A organização sistemática do inquérito em dois momentos sequenciais — primeiro a definição dos conceitos ideológicos nos discursos de Salazar e depois a procura da sua tradução no enredo dos filmes —, leva Patrícia Vieira a focar a sua atenção no “conteúdo explícito” dos filmes e a sobrevalorizar os aspetos mais facilmente assimiláveis à produção discursiva do ditador. Não surpreende por isso que o resultado final da pesquisa seja encontrar no cinema do Estado Novo exatamente aquilo que era suposto lá estar. A certo passo da introdução, a autora parece ter consciência deste problema, reconhecendo o perigo de uma perspetiva analítica condicionada pela “unilateralidade da influência” do discurso “político-ideológico” sobre o “artístico-cinematográfico”, perguntando-se a si própria: “Por outras palavras, não perfilharíamos nós uma concepção demasiado mecanicista do cinema como mero reflexo da cosmovisão estadonovista (...)?” (p. 20).
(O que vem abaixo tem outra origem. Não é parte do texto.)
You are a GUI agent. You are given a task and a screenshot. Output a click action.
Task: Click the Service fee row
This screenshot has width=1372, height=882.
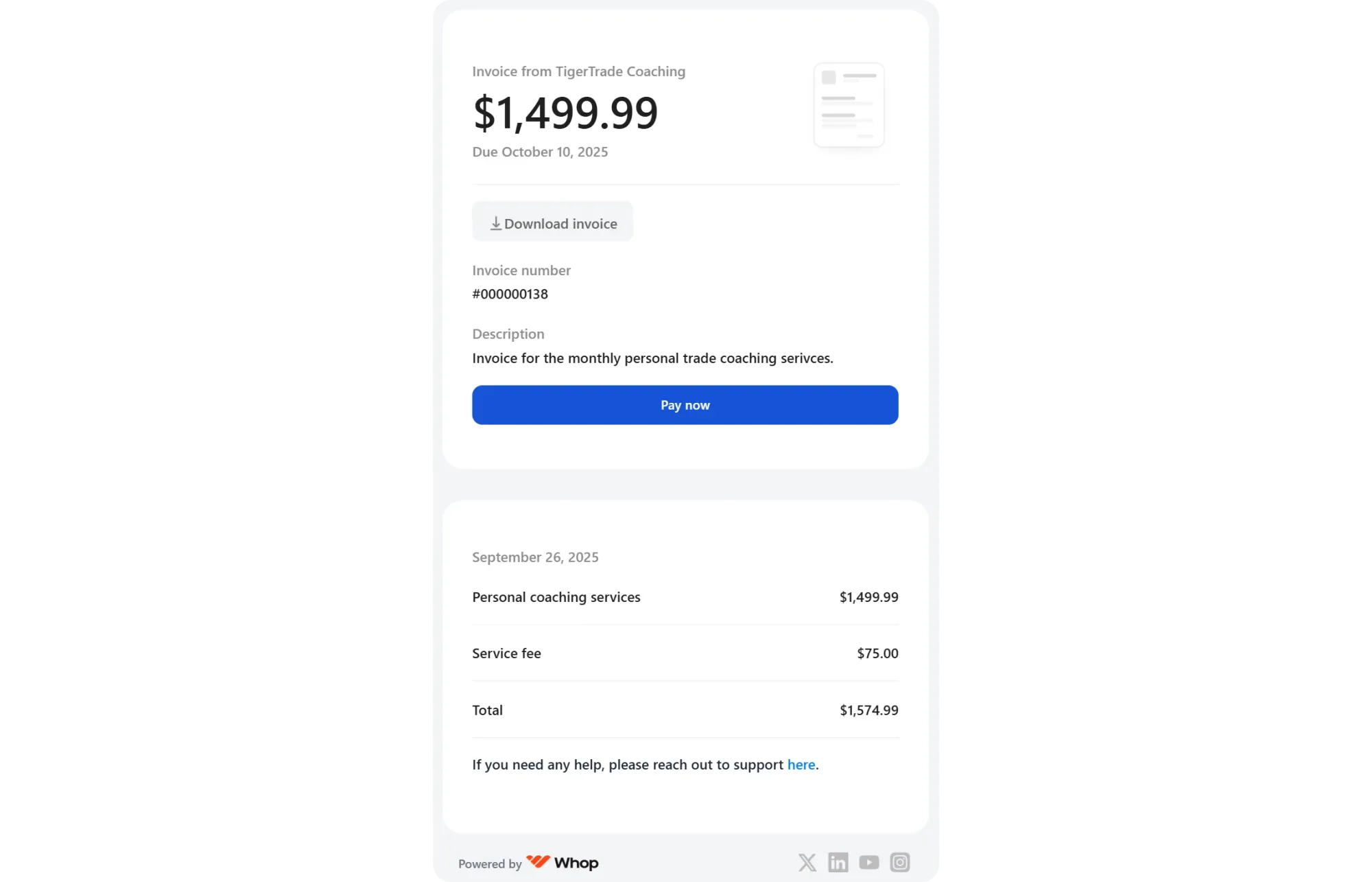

Ao terminar a leitura do livro, e apesar da fulgurância interpretativa que por vezes ilumina o texto, somos infelizmente forçados a dar-lhe razão.

[Aniki vol. 1, n.º 2 (2014): 357-362 | ISSN 2183-1750 | doi:10.14591/aniki.v1n2.78]

 

BIBLIOGRAFIA
Chion, Michel. 2011. A Audiovisão: Som e Imagem no Cinema. Lisboa: Texto & Grafia.
Domingos, Nuno e Vítor Pereira, dir. 2010. O Estado Novo em questão, Lisboa: Edições 70.
Piçarra, Maria do Carmo. 2006. Salazar vai ao Cinema. O Jornal Português de Atualidades Filmadas. Coimbra: Minerva.
———, 2011.  Salazar vai ao Cinema II. A “Política do Espírito” no Jornal Português. Lisboa: DrellaDesign.
Torgal, Luís Reis, coord. 2000. O cinema sob o olhar de Salazar. Lisboa: Círculo de Leitores.

 

[1] Universidade Nova de Lisboa, Faculdade de Ciências Sociais e Humanas, INET-md, 1069-061, Lisboa, Portugal.

[2] Para uma crítica da personalização na figura de Salazar dos estudos sobre a ditadura, ver “Introdução” in Domingos e Pereira (2010). Nesse sentido, a escolha dos títulos das duas principais obras sobre o cinema no período inicial da ditadura que precederam este livro, “O cinema sob o olhar de Salazar” e “Salazar vai ao cinema”, partilham da mesma lógica.